▸ **Dataset records**:
.....

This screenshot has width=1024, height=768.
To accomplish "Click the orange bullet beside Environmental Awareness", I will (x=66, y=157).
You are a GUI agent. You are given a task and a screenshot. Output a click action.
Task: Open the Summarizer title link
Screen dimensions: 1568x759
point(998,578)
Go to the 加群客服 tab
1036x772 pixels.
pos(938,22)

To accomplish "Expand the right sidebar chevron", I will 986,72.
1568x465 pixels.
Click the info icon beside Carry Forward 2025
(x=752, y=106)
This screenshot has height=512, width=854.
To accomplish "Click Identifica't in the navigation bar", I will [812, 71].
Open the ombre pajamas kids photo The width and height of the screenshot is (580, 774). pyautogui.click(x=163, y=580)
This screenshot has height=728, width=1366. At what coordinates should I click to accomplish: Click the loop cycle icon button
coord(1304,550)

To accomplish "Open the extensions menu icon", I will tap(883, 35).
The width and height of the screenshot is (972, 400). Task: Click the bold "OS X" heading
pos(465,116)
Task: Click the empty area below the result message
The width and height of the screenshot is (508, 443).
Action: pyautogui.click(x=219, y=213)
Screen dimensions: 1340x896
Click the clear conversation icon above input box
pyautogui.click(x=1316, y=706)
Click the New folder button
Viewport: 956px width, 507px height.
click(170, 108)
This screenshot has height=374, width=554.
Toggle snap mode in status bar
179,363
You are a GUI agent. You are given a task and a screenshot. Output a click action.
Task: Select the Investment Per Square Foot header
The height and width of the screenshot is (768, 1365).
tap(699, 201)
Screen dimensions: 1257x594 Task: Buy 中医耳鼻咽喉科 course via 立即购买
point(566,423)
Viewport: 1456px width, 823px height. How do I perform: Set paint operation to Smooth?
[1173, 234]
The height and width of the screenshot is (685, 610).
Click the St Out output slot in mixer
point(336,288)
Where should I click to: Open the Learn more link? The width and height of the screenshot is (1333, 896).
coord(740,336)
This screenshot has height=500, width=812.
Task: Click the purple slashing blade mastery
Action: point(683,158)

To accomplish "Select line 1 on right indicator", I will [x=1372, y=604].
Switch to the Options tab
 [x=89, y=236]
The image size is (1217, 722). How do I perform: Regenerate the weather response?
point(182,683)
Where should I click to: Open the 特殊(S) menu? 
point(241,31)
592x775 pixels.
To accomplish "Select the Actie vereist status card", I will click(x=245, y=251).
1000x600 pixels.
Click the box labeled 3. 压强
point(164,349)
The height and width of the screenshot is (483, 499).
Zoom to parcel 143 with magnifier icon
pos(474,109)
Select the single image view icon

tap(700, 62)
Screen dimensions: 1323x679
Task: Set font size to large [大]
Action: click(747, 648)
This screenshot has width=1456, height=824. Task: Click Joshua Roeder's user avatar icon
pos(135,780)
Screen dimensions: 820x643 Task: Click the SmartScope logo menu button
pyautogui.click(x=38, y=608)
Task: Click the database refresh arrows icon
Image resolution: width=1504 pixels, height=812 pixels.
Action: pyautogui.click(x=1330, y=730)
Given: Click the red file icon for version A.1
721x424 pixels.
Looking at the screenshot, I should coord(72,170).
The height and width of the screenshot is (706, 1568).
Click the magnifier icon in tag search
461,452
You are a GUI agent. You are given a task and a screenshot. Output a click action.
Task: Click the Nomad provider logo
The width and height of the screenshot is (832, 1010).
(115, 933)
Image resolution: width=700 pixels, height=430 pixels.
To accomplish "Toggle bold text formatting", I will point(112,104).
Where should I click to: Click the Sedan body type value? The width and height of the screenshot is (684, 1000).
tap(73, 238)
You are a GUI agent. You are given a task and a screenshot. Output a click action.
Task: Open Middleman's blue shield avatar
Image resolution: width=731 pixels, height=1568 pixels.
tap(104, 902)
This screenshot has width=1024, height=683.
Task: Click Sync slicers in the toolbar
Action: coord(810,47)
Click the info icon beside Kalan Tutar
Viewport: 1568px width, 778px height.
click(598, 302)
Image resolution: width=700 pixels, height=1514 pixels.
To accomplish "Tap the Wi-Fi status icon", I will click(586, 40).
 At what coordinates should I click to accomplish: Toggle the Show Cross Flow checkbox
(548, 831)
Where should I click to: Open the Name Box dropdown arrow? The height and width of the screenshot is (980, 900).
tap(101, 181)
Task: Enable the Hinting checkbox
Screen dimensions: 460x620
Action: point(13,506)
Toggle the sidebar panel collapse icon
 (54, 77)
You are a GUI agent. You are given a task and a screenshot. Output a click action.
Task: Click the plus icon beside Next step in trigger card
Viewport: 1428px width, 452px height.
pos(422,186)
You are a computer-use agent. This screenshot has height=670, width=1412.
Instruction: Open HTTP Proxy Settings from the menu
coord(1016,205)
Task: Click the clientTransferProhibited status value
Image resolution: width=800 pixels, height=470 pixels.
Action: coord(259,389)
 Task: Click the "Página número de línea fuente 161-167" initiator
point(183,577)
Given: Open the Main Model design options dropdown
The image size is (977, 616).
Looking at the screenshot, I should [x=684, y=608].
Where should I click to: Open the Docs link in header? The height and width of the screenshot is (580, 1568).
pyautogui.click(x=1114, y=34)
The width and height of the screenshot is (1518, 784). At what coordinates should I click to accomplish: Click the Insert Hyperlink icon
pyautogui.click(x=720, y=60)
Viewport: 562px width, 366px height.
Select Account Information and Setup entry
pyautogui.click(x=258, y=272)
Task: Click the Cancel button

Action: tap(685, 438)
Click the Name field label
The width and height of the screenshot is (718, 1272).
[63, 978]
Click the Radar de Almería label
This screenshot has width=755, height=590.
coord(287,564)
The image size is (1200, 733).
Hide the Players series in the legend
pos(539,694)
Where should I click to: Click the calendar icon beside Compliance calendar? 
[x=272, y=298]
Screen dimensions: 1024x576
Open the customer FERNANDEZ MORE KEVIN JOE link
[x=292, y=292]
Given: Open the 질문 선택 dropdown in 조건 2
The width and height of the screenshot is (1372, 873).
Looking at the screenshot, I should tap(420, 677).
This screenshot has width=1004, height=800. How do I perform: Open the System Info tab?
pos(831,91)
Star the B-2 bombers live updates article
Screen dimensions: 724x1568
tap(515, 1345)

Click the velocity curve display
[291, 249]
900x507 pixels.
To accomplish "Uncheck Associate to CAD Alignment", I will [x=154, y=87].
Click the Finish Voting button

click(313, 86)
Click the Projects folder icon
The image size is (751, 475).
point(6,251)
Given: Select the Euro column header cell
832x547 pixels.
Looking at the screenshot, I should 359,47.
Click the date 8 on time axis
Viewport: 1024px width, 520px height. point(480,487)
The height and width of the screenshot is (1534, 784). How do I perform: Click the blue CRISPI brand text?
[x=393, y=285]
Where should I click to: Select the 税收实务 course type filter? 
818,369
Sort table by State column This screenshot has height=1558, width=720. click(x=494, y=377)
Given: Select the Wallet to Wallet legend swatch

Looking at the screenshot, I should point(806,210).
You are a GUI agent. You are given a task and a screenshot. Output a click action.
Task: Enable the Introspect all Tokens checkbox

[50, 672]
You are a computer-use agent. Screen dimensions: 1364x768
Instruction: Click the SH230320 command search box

.....

▸ **Your assignment**: From the entries above, extract every line where the word "computer" appears.

▸ **Task response**:
You are a computer-use agent. This screenshot has height=670, width=1412.
You are a computer-use agent. Screen dimensions: 1364x768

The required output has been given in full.